「そのカレーが、僕はすごく……すごく美味しかった。……リクエストしたオムライスもサラダもクッキーも、全部。毎日美味しいものばかり」
「ほ、ほめてもらえるような腕では……」
「ううん、琉衣さんの作るものはあったかくて、優しい味がするんです。僕の人生の中で一番美味しく感じる、安心できる味」
安心できる味……。
料理は嫌いじゃないけど、すごく得意なわけではない。
それでも、一番料理をしているわたしにとって、そんな風に思ってもらえて、言葉にしてもらえるのはとても嬉しいことだ。

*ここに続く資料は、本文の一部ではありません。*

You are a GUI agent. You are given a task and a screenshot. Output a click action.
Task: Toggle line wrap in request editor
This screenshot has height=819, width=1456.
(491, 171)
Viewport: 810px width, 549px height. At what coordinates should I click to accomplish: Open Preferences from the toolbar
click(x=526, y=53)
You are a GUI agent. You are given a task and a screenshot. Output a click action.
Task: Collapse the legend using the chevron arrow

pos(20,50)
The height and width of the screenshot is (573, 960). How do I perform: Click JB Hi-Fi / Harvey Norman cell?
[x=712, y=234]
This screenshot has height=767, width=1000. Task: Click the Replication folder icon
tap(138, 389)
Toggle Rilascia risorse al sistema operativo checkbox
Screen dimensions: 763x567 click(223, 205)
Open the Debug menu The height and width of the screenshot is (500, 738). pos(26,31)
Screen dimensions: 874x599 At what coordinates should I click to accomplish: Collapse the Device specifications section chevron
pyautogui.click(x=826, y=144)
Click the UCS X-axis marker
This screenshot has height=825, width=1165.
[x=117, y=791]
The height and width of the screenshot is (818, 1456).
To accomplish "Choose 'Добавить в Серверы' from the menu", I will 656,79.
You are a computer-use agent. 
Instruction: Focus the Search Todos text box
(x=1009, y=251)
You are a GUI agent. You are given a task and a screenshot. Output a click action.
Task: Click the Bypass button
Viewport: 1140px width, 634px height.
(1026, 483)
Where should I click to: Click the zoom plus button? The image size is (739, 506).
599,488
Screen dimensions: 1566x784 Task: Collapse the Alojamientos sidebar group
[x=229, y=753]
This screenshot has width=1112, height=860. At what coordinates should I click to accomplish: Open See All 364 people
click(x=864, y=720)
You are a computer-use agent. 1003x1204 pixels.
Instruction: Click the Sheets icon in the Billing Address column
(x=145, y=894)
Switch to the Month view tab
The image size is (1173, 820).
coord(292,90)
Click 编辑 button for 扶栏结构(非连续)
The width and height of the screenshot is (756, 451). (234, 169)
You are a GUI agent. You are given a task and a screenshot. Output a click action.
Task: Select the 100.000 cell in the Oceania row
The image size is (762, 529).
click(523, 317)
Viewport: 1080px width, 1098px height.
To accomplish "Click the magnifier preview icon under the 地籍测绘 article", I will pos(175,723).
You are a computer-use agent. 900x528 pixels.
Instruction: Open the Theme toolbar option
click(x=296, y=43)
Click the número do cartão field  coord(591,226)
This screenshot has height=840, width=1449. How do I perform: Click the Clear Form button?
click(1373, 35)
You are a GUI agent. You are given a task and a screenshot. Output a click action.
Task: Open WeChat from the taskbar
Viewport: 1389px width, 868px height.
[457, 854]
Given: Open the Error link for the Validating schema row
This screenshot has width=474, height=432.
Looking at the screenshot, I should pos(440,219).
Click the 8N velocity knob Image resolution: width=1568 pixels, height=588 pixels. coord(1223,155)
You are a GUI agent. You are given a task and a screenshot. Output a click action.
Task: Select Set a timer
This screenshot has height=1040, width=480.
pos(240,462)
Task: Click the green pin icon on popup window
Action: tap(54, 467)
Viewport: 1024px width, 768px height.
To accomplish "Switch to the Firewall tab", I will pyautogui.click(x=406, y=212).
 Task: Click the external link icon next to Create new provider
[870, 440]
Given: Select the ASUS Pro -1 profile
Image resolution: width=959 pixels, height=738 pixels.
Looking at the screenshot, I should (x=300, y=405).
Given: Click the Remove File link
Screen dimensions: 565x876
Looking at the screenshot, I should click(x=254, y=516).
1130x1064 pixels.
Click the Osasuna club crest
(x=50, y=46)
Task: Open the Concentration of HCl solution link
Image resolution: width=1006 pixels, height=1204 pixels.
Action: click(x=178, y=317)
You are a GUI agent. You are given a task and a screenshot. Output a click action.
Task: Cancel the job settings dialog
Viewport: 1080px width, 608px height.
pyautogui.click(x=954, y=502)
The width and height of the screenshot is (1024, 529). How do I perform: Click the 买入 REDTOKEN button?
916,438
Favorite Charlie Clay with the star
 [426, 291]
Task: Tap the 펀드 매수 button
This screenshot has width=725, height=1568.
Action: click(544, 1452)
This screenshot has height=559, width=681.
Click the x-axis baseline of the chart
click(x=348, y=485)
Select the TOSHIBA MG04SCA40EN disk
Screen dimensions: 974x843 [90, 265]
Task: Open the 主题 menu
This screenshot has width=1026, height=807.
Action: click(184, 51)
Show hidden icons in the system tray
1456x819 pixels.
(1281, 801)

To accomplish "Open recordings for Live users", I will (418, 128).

「シェフの作るただ高級で見た目が綺麗な食べ物は、どこか美術品みたいで味がしないんです。それでも美味しいと誤魔化して、自分の必要最低限だけ食べての繰り返し」
だから、と響くんは続ける。
「初日のカレーを食べた時……ちゃんと味がして、心の底から美味しいって思ったんです。……大袈裟って思うかもしれないけど、僕にとって本当の手料理をはじめて知った瞬間だった」
今まで、自分の貧乏さに御曹司である三人がキラキラして見えていたけれど……それはわたしから見たらってだけで、いいことばかりでは決してないんだ。
わたしはお金持ちの生活をしたことがないから執事やシェフなんて憧れしか抱けないけど、良し悪しもあるわけで。